[Start of section]
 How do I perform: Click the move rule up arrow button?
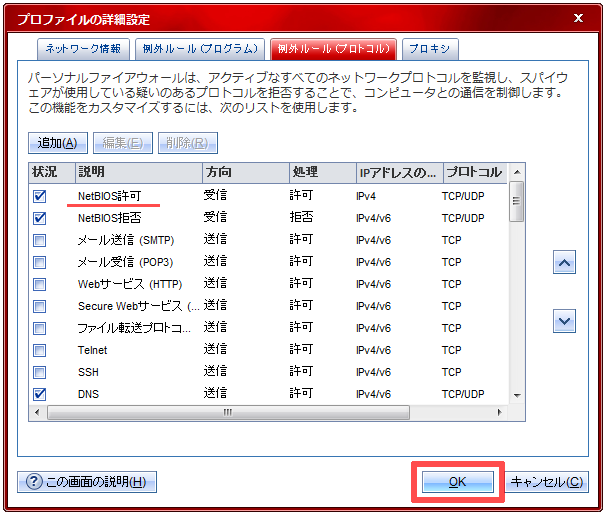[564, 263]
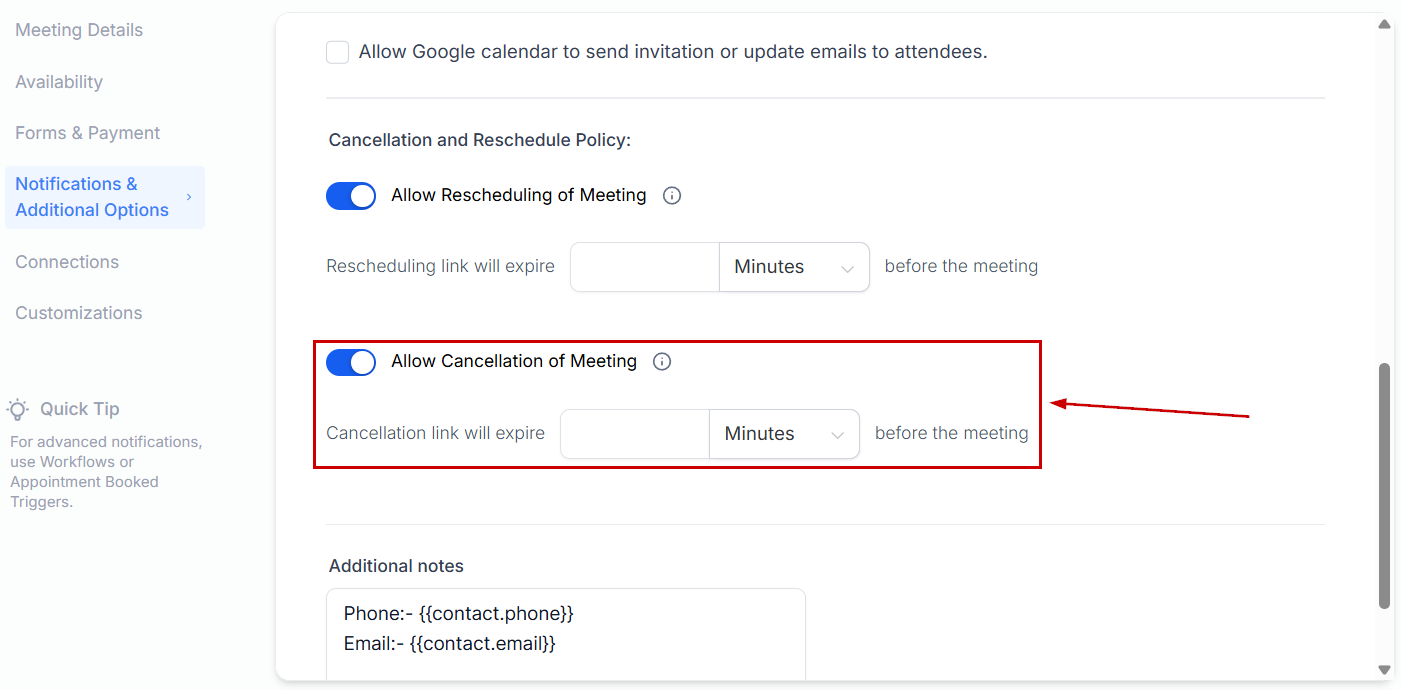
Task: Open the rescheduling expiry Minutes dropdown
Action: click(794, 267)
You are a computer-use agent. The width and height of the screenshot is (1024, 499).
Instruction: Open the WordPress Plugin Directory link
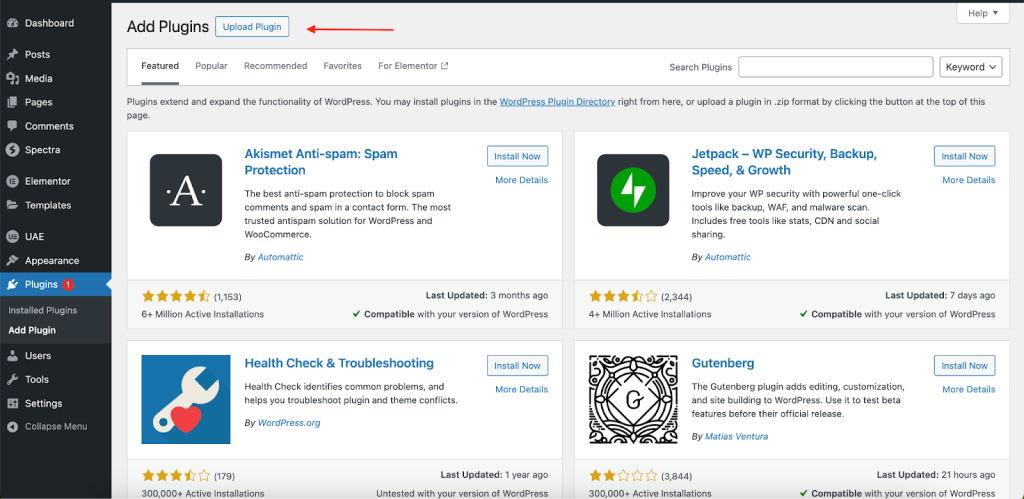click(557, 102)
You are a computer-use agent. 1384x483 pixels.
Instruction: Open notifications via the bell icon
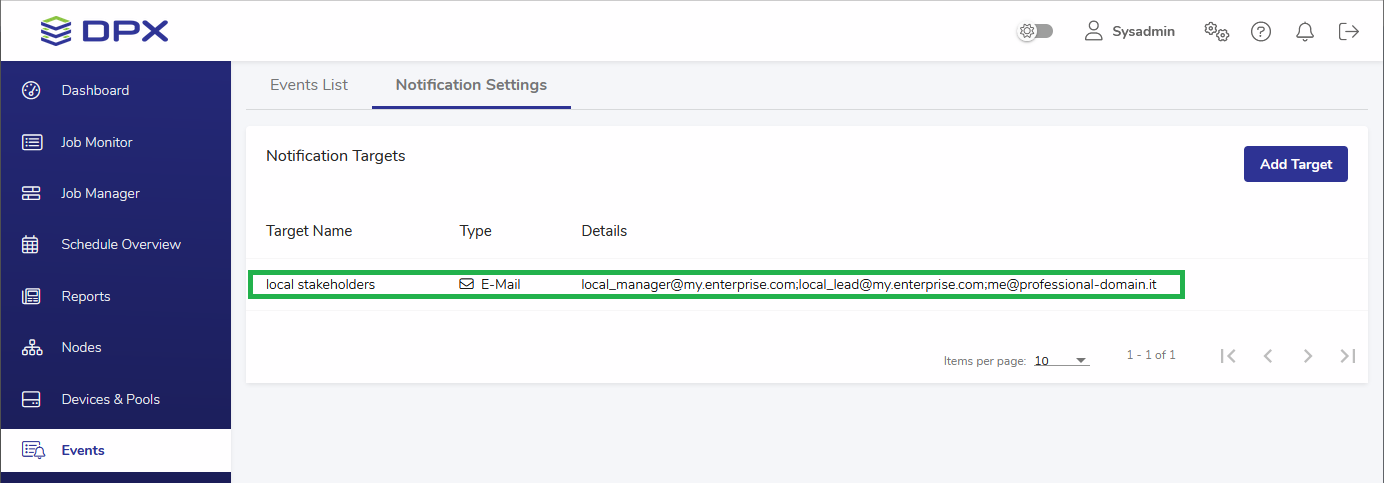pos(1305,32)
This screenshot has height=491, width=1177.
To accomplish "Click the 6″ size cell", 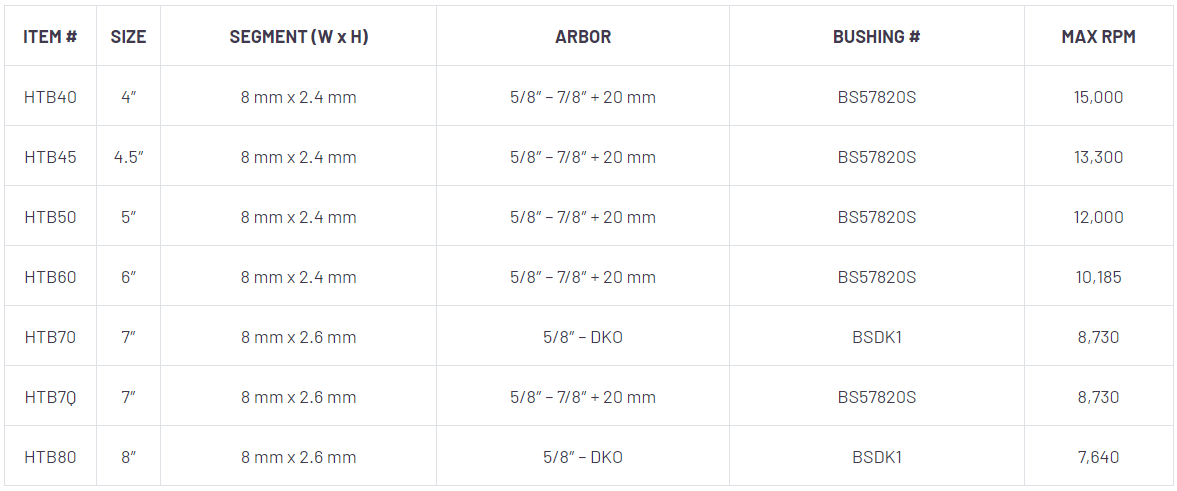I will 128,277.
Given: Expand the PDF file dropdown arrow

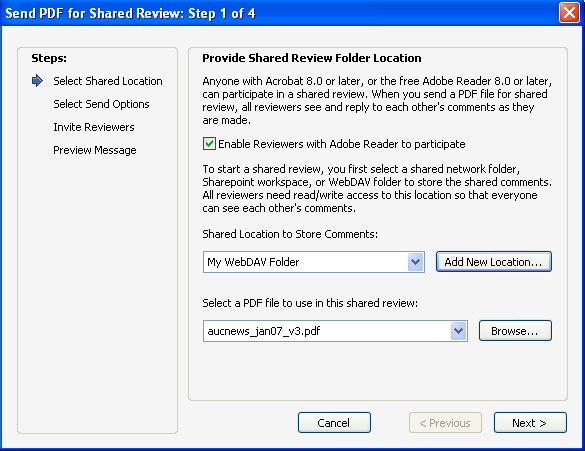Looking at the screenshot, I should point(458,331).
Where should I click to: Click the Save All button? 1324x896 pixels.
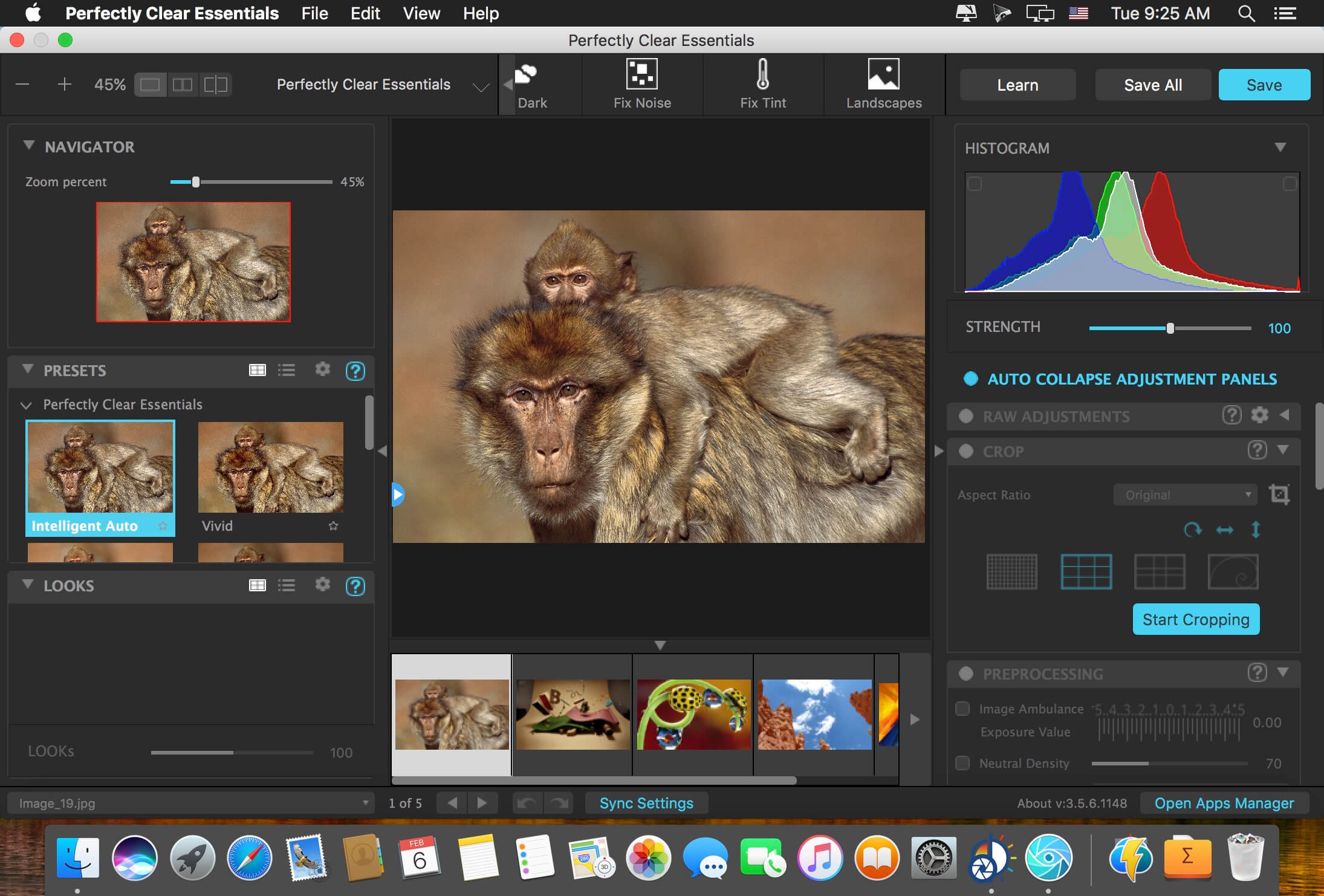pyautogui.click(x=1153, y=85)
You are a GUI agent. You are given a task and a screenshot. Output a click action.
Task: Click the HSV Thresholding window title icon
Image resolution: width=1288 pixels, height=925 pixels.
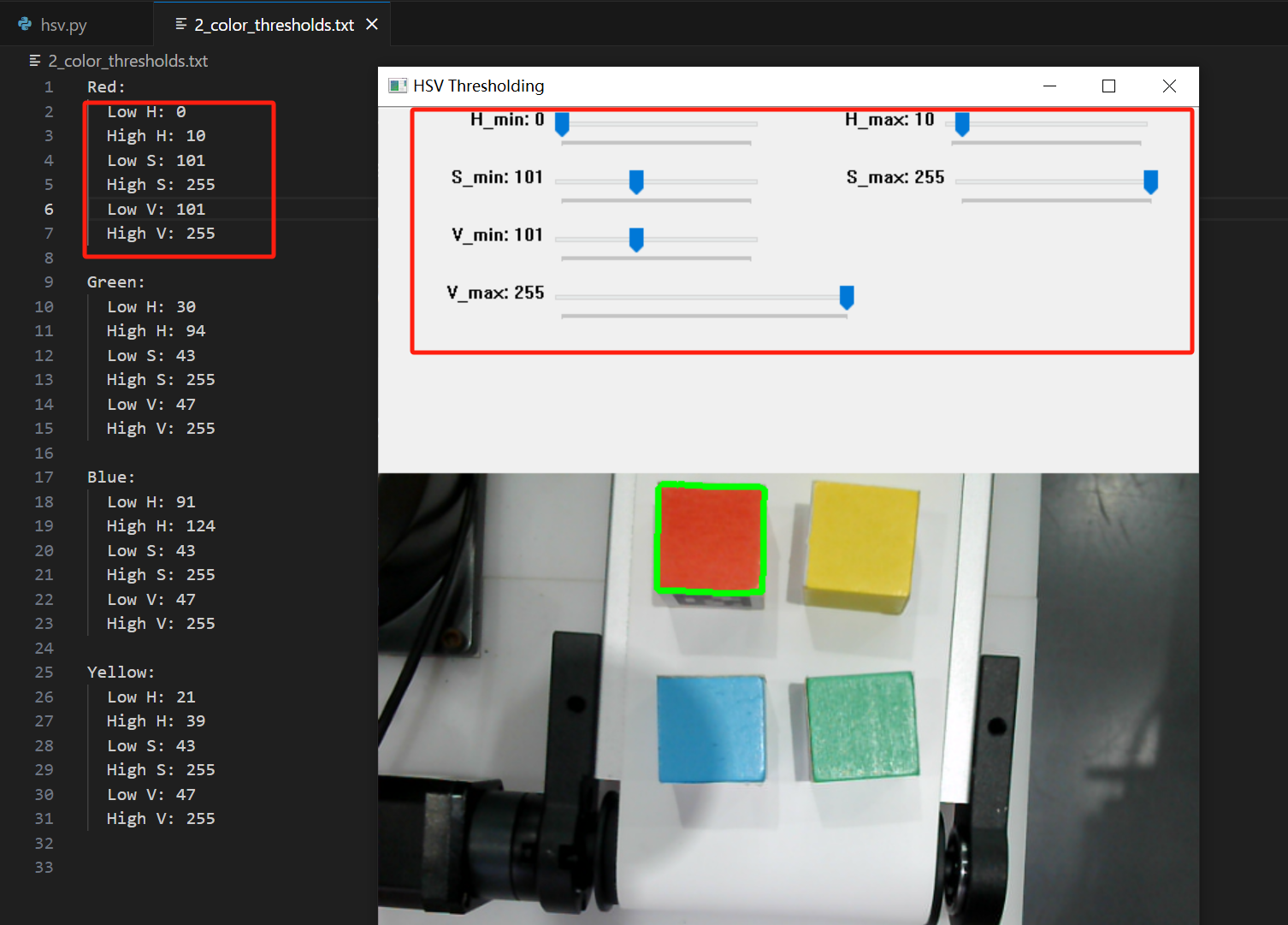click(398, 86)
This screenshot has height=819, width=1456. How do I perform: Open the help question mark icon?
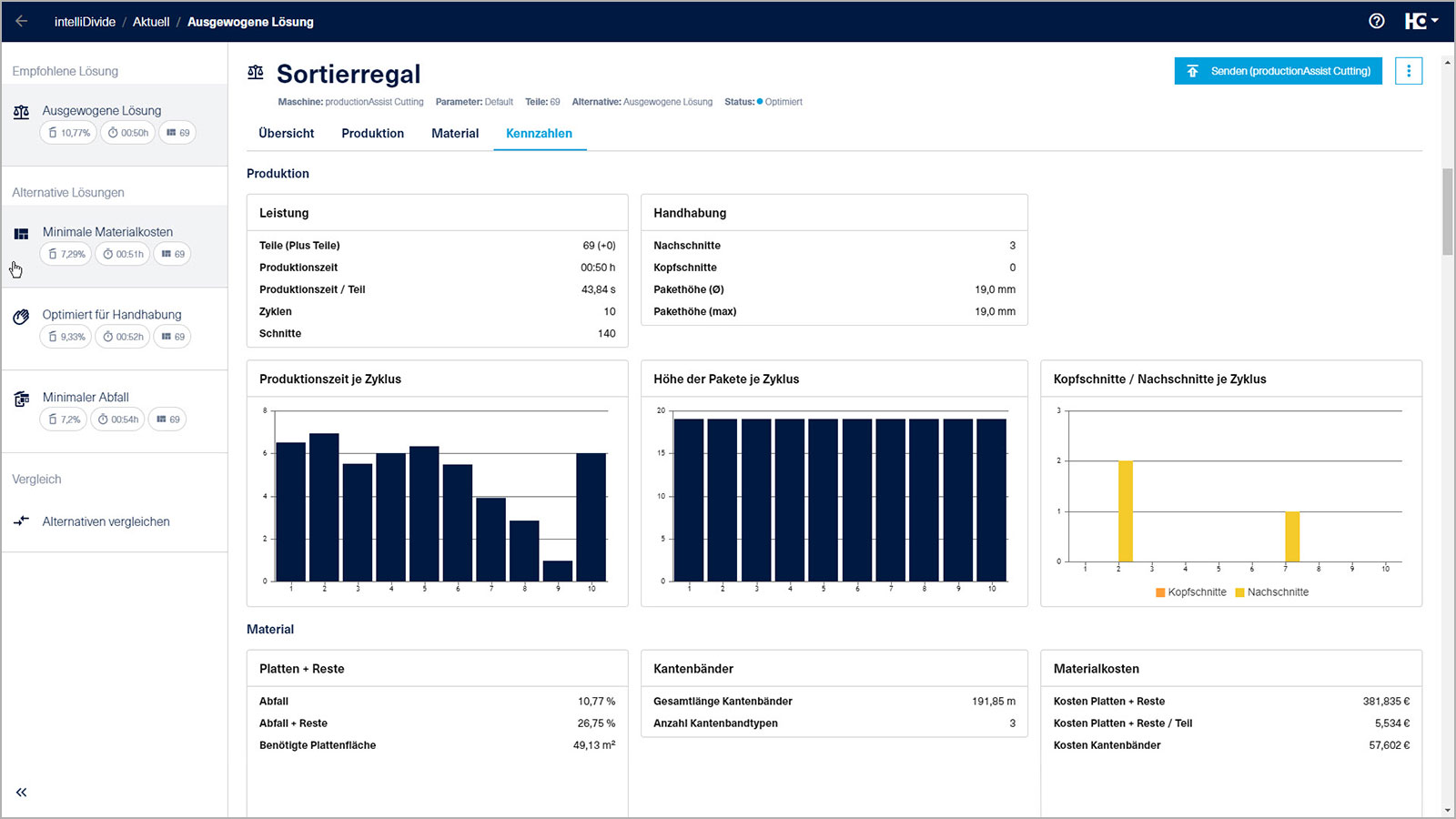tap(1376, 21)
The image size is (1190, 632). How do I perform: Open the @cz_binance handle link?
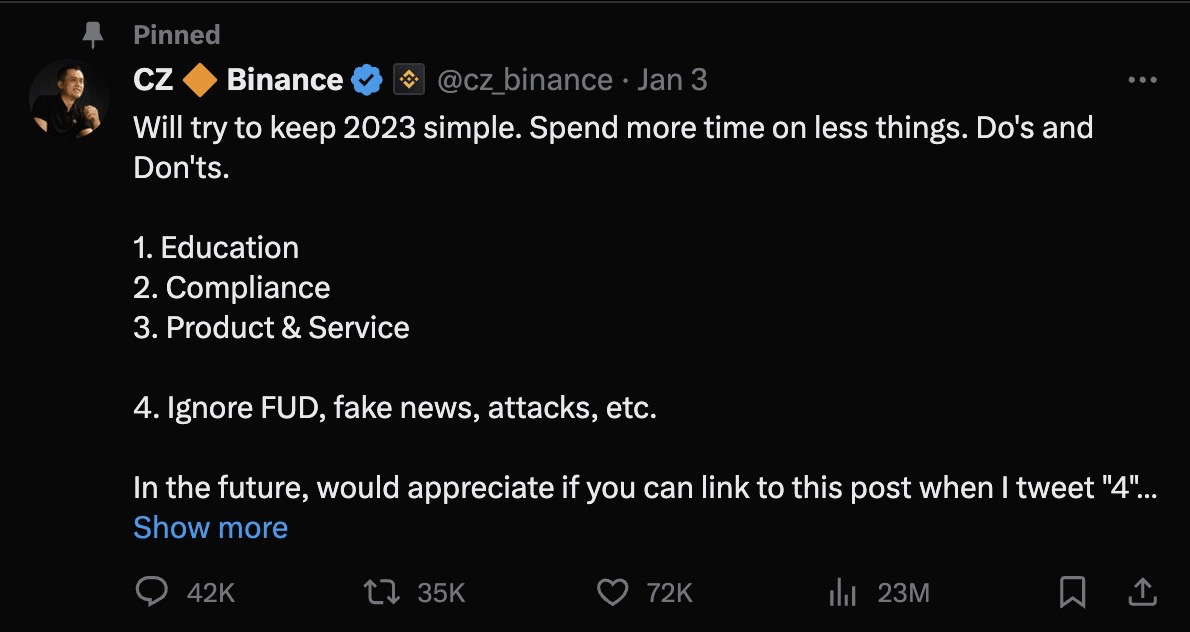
[End of section]
**Your task**
Every line of the listing that holds the word "agent" is to be found and copied.

**Result of the exercise**
You are a computer-use agent. The width and height of the screenshot is (1024, 499).
You are a computer-use agent. 1384x483 pixels.
You are a GUI agent. You are given a task and a screenshot. Output a click action.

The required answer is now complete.